Nach 50 Jahren Testo

Testo Nach 50 Jahren

Otto Reutter! Ein Rapper sozusagen von einst. In 50 Jahren ist alles vorbei. . . So hat er gesungen sein Couplet. Der erste Weltkrieg war gerade passé. Zu Haus´ hab ich´s später dann öfter gehört von Tante Threse aus dem Klosett, wenn sie mal wieder verlacht und verletzt, gedemütigt war, geschunden, gehetzt. Und vor der geschlossenen Lokus-Tür, da hab ich gehockt, und ich habe ihr auf meinem vergammelten Tambourin laut zugetrommlet und mit ihr geschrie´n: "Nur einmal im Jahr blühet der Mai, und in 50 Jahren ist alles vorbei." Man hat den Refrain damals viel gehört. Ein billiger Trost und oft nur ein Witz. Doch manchmal war er auch mehr als dies. Doch dann, irgendwann, war er plötzlich vestummt, oder er wurd´ nur leise gesummt. Die Nazi´s, die wollten ihn nicht mehr hör´n. Die wollten ja tausend Jahre regier´n. Die hab´n Tant´ Threse umgebracht. Sie holten sie in einer Maiennacht. Und sie rief mir noch zu: "Los, Fränzken, schrei. In 50 Jahren ist alles vorbei." Und als dann der Zweite Weltkrieg begann, da sang es ganz forsch ein junger Mann: Paul Eckhoff - doch schon nach dem Polenfeldzug, da hatte der von allem genug; sang bloß noch das Lied, quatschte nur noch Stuß. Wir haben ihn dann versteckt bis zum Schluß. Der Schluß war ein Tag, eine Nacht im Mai. Wir haben getanzt, die Befreier dabei: Vier Amis, und einer hieß Samy Brown, der sang mit Paul Eckhoff im Morgengraun: "Na, wonderful, jetzt seid ihr endlich mal frei.

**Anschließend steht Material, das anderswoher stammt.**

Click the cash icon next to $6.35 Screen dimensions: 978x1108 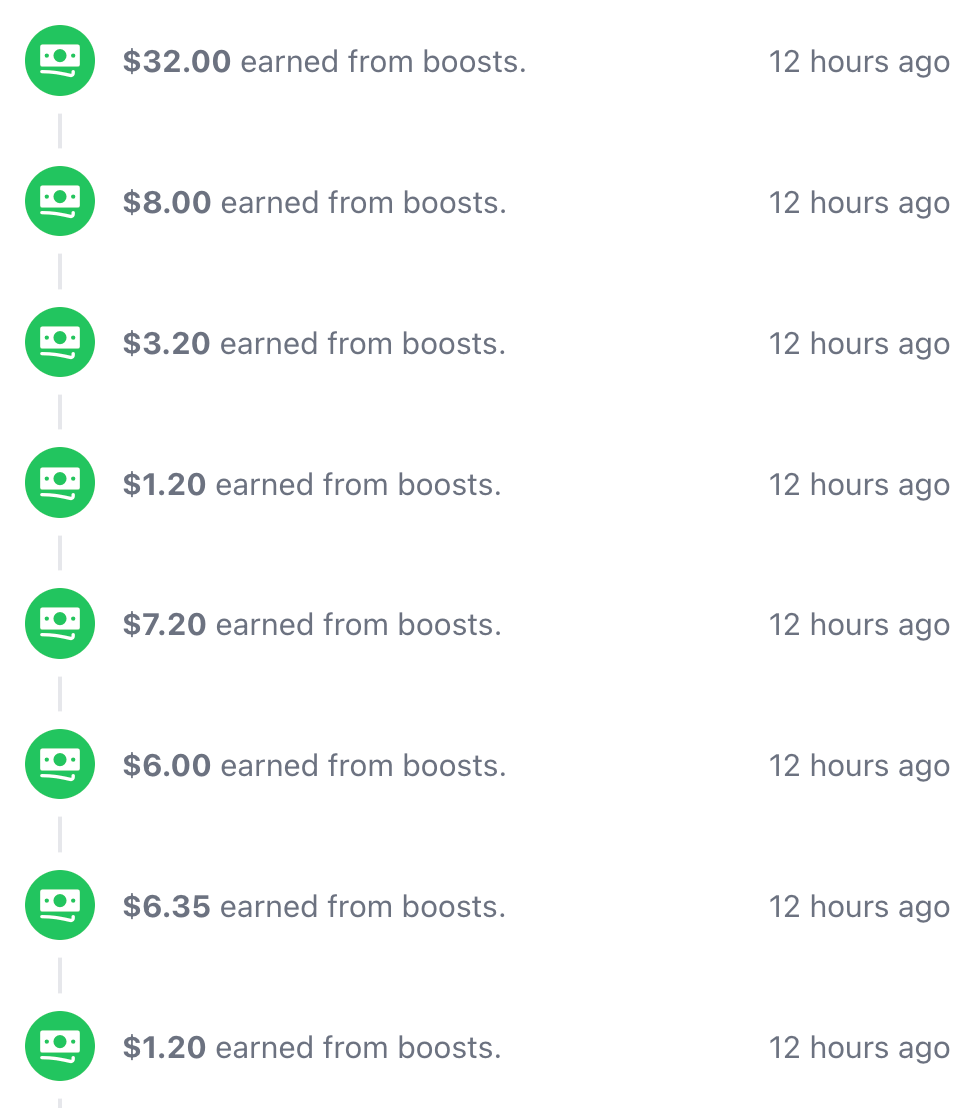tap(60, 906)
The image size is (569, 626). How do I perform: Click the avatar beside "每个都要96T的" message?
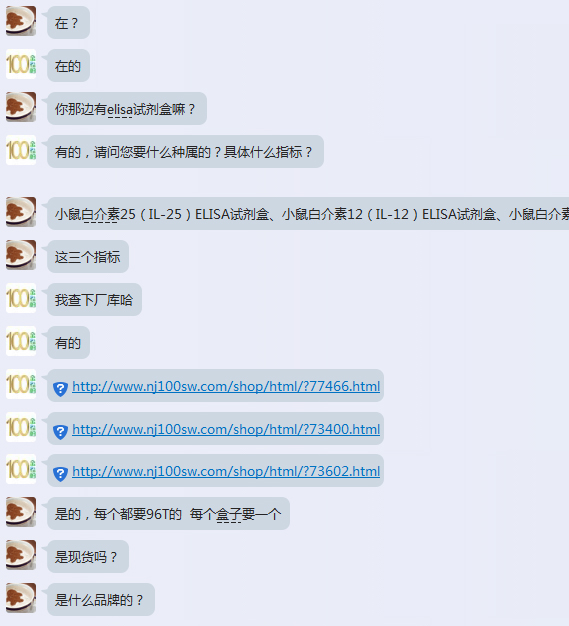pos(21,512)
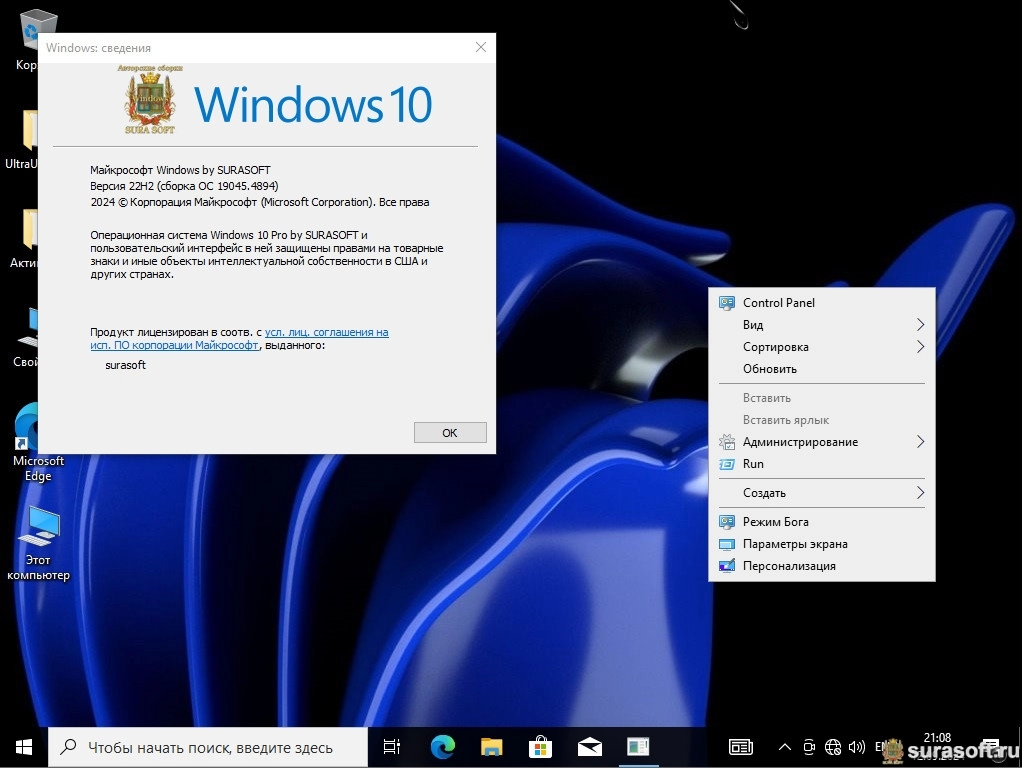Open File Explorer from the taskbar
This screenshot has height=768, width=1022.
[x=491, y=746]
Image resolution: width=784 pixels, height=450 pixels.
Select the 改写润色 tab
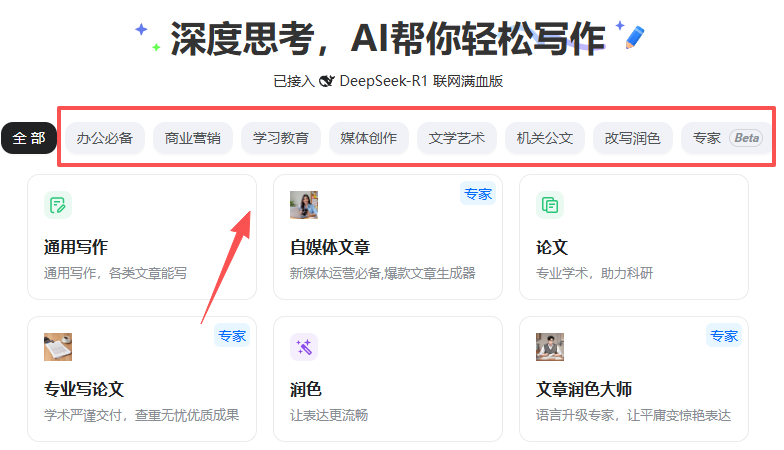632,138
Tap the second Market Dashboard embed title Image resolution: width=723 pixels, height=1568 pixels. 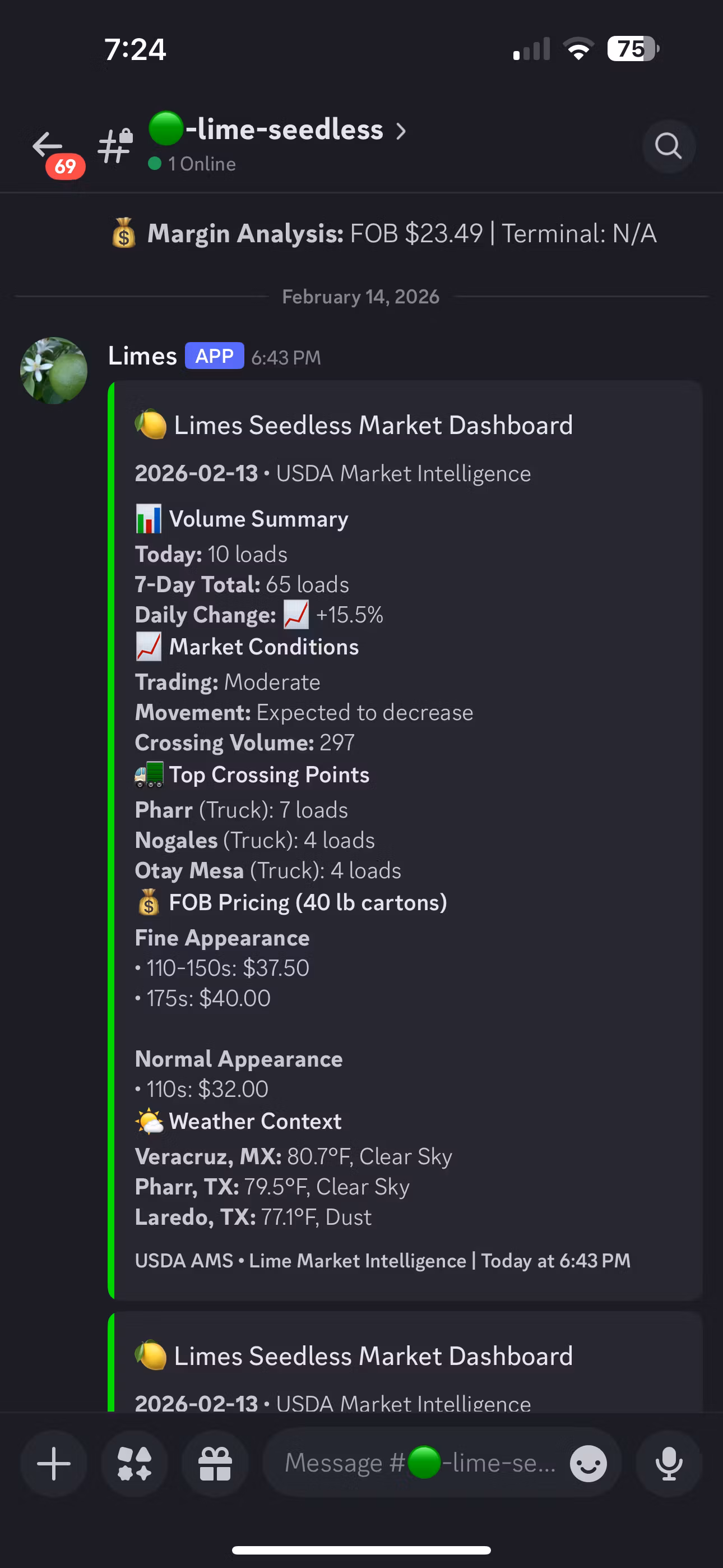tap(373, 1356)
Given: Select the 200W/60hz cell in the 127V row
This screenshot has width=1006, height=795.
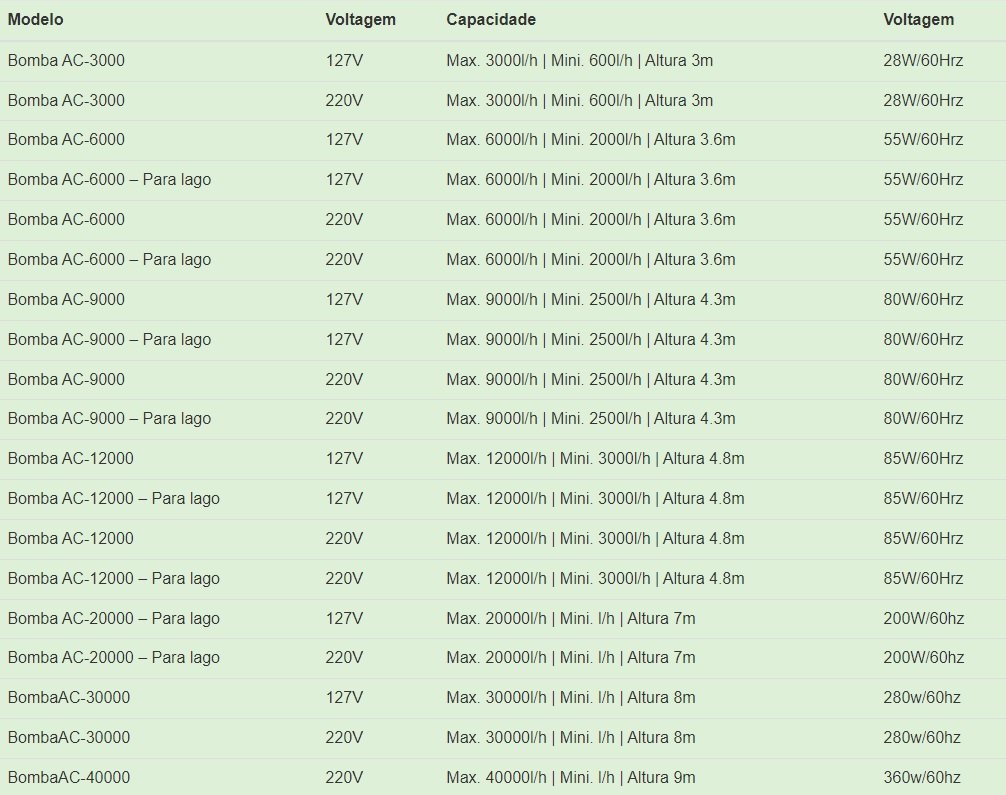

Paßt auf, sonst ist bald alles vorbei." Das war im Mai 50 Jahre her, und ziemlich viel´ Leute aller Couleur, die grölen ein´n neuen Refrain - diesen Stuß: "Nach 50 Jahren ist endlich mal Schluß." Den alten Refrain, den möchte man brumm´, doch die Kotze im Hals macht einen stumm, weil alles auch bleibt wie es immer schon war, Kostüme nur wechseln und dieses Mal die Kälber, bevor sie ins Schlachthaus renn´, auf Mauern tanzen, vor Rührung flenn´, Und ich hör´ Tant Threse: "Los, Fränzken, schrei, in 50 Jahren ist alles vorbei."